SOMERS POINT — A crowd of veterans and their supporters gathered Sunday on the city’s Bay Avenue beach to pay tribute to the men and women who lost their lives in the attack on Pearl Harbor, Hawaii, on Dec. 7, 1941.
Bombing and strafing of military targets by Japanese pilots during the early morning brought the U.S. into World War II and gave birth to the greatest generation of defenders of U.S. freedom, said Jim Donohue of Ocean City, commander of AMVETS Post 911 in Somers Point, which hosted the event.
But the more recent attacks on the homeland by Islamic extremists were also very much on everyone’s minds.
“We remember Al Matthews and Al Darby,” Donohue said of the two Pearl Harbor veterans who died in the last few years, leaving South Jersey without any local Pearl Harbor survivors. “But we also remember the 14 American victims slaughtered by Islamic terrorists last Wednesday in San Bernardino, California.”
The workers from the San Bernardino Health Department were killed during a holiday party at the Inland Regional Center by a co-worker and his wife. Syed Rizwan Farook, 28, and his wife, Tashfeen Malik, 29, were later found to hold extreme fundamentalist Islamic views and to have an arsenal of weapons, ammunition and bombs in their home.
The alleged terrorists were killed in a shootout with police later in the day.
“Be prepared. You may not want war, but war may want you,” said keynote speaker Tom Innocente, of Somers Point, a Vietnam-era veteran who served six years active duty with the U.S. Navy on submarines in the 1960s. His home base was Pearl Harbor, and he served with Pearl Harbor survivors, he said.

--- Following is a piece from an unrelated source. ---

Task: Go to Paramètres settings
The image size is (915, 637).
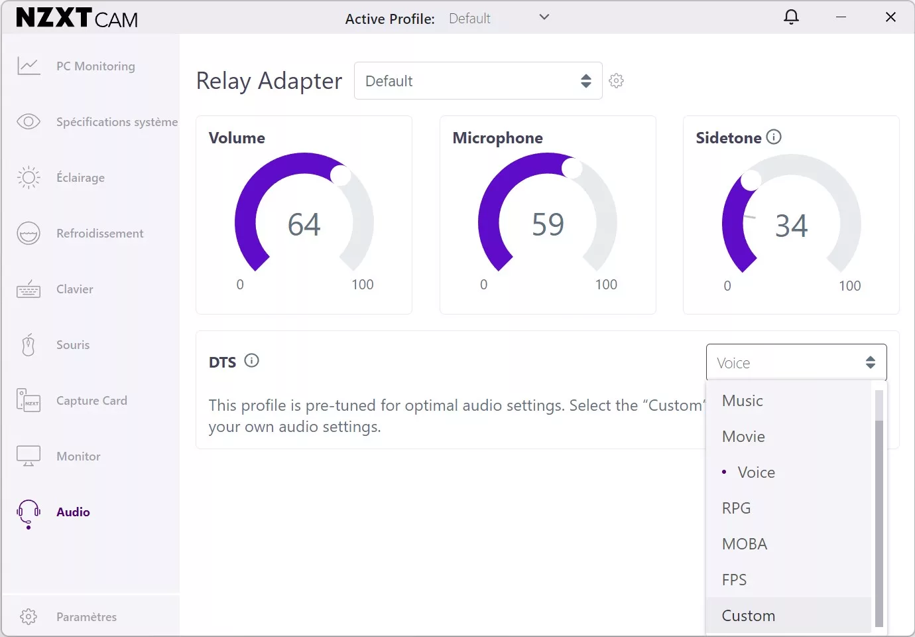Action: tap(86, 617)
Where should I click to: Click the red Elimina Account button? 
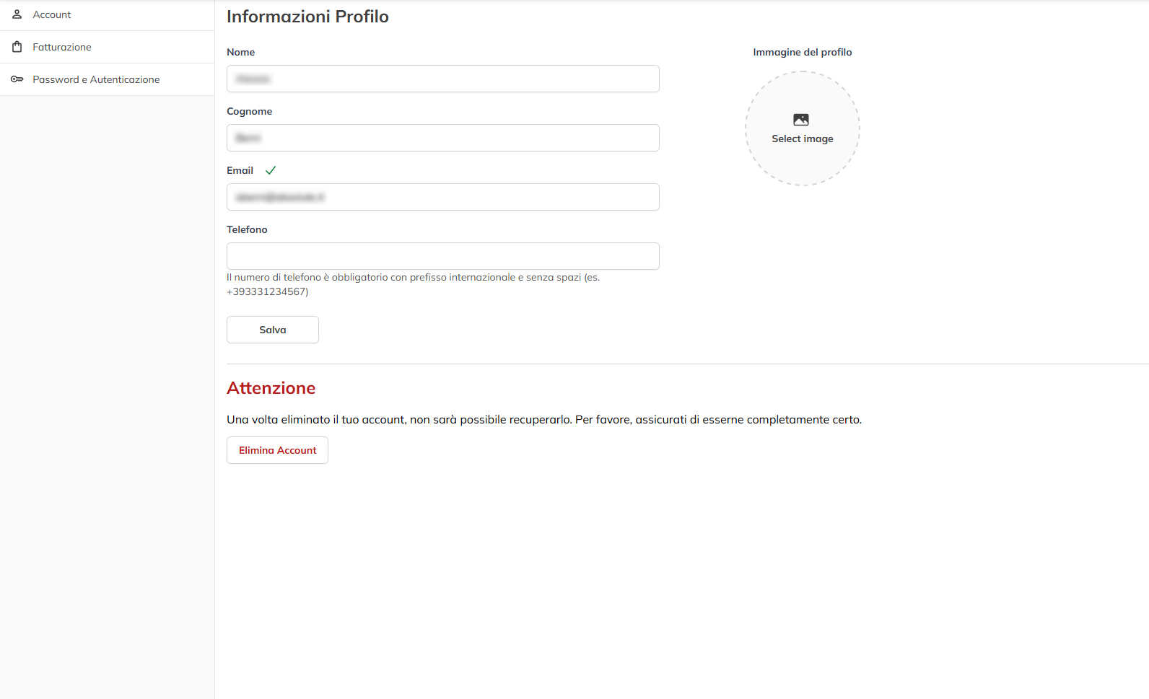(x=277, y=450)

Atlantic County’s last two Pearl Harbor survivors were Al Matthews, of Somers Point, who died in 2014 before the Pearl Harbor ceremony; and Al Darby, of Absecon who died in 2012. So this was the second year the ceremony was held without survivors living in the county.
Innocente said the Japanese made many mistakes in Pearl Harbor. Among them was not taking out the U.S. submarine fleet.

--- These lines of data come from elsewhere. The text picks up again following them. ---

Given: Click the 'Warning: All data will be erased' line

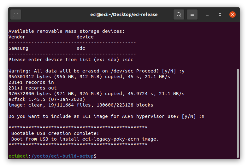Looking at the screenshot, I should pos(97,71).
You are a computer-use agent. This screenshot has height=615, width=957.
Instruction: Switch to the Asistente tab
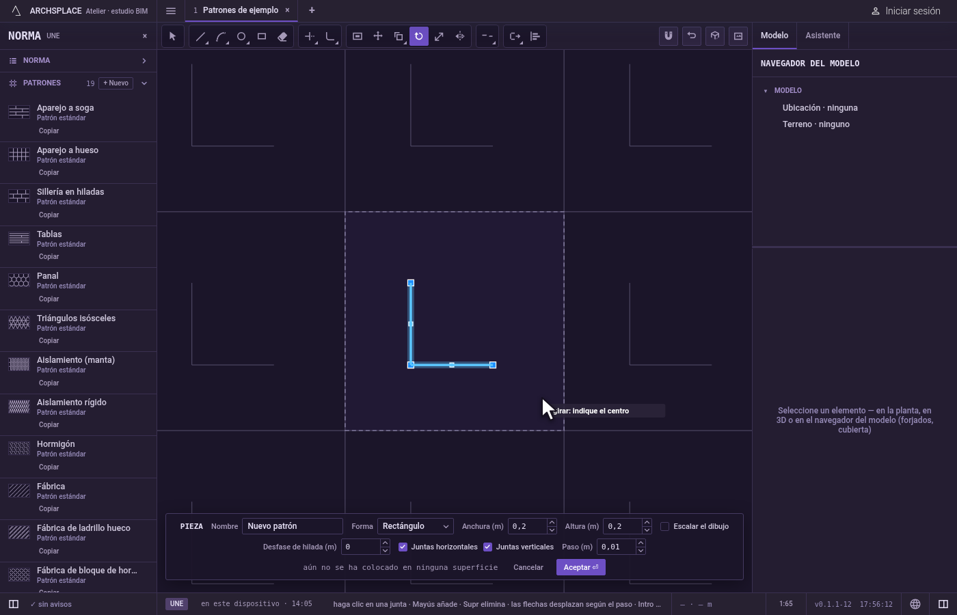click(822, 36)
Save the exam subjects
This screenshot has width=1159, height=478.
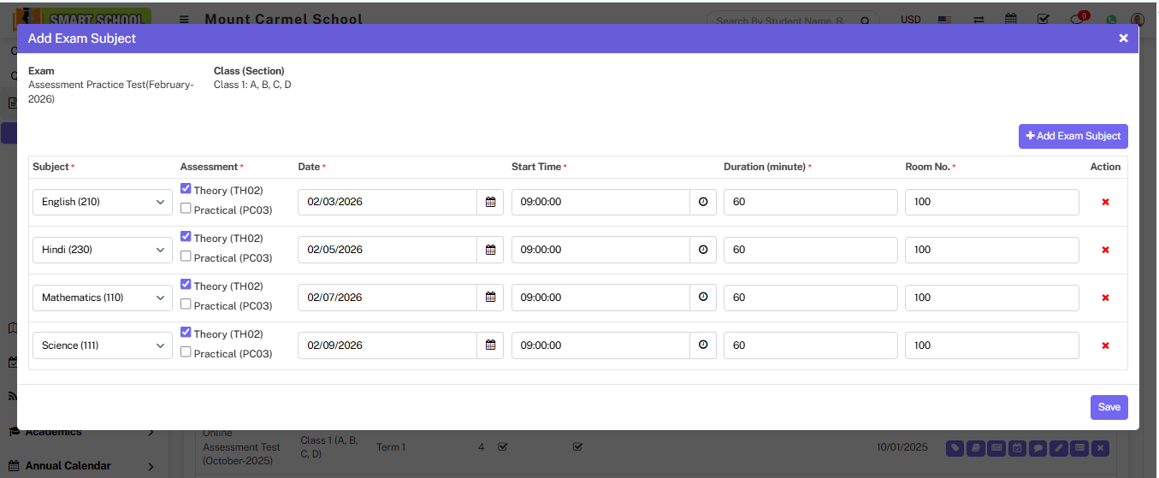coord(1109,407)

“They paid little or no attention to submarines,” said Innocente, who also served 28 years in the reserves.
As a result, the U.S. began using submarines offensively to go after Japanese ships. Until Pearl Harbor they had largely been used defensively, Innocente said.
“We paid a terrible price,” he said. One in four U.S. servicemen assigned to submarines died in World War II.

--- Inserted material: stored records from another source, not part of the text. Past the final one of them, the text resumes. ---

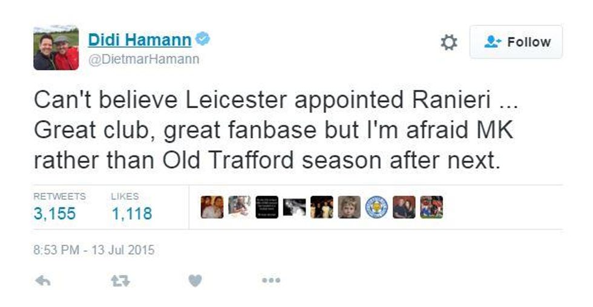Click the black-and-white photo avatar
593x307 pixels.
pyautogui.click(x=294, y=207)
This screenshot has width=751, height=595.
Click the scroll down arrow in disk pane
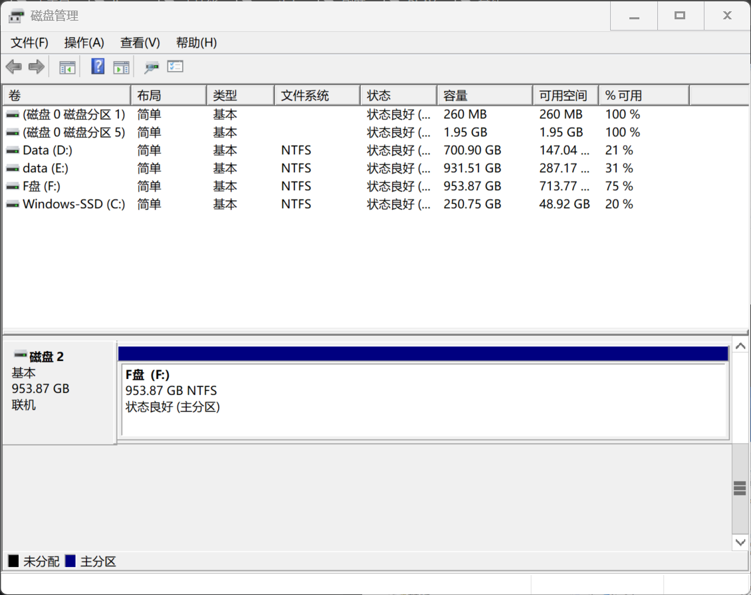coord(740,542)
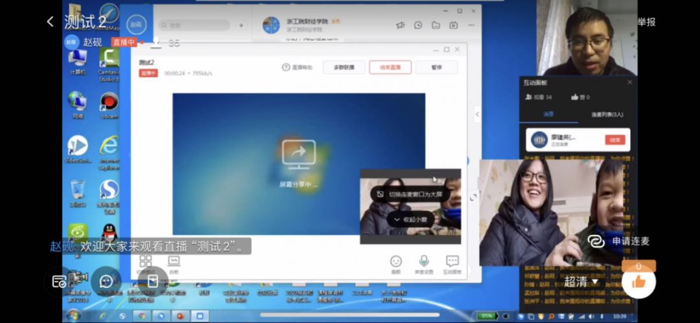Collapse the side panel with left chevron
The height and width of the screenshot is (323, 700).
(x=478, y=114)
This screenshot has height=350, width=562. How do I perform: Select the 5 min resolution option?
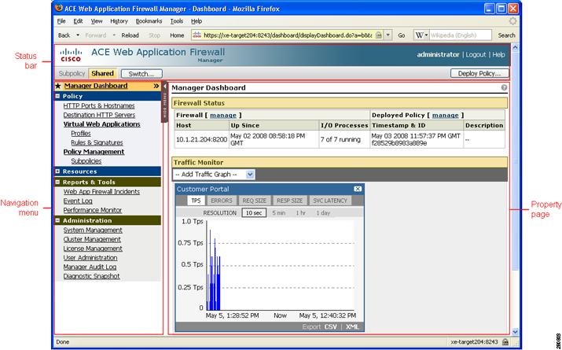coord(278,213)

Attending the ceremony were two World War II veterans who served on submarines, William Capo, 88, of Absecon; and Chester Ogden, 92, of Linwood.
Capo said he was 15 when the Pearl Harbor attack happened, and he wanted to enlist but his mother would not sign the paperwork to allow it.
“I tried to alter my birth certificate, but I ruined it,” he said. So he enlisted at age 17, he said.
Ogden served on the U.S.S. Cabezon, he said. Launched in 1944, it conducted its first war patrol from May 25 to July 11, 1945 in the Sea of Okhotsk, sinking a 2,631-ton Japanese cargo vessel on June 19.
There is another Pearl Harbor Day ceremony set for today in North Wildwood.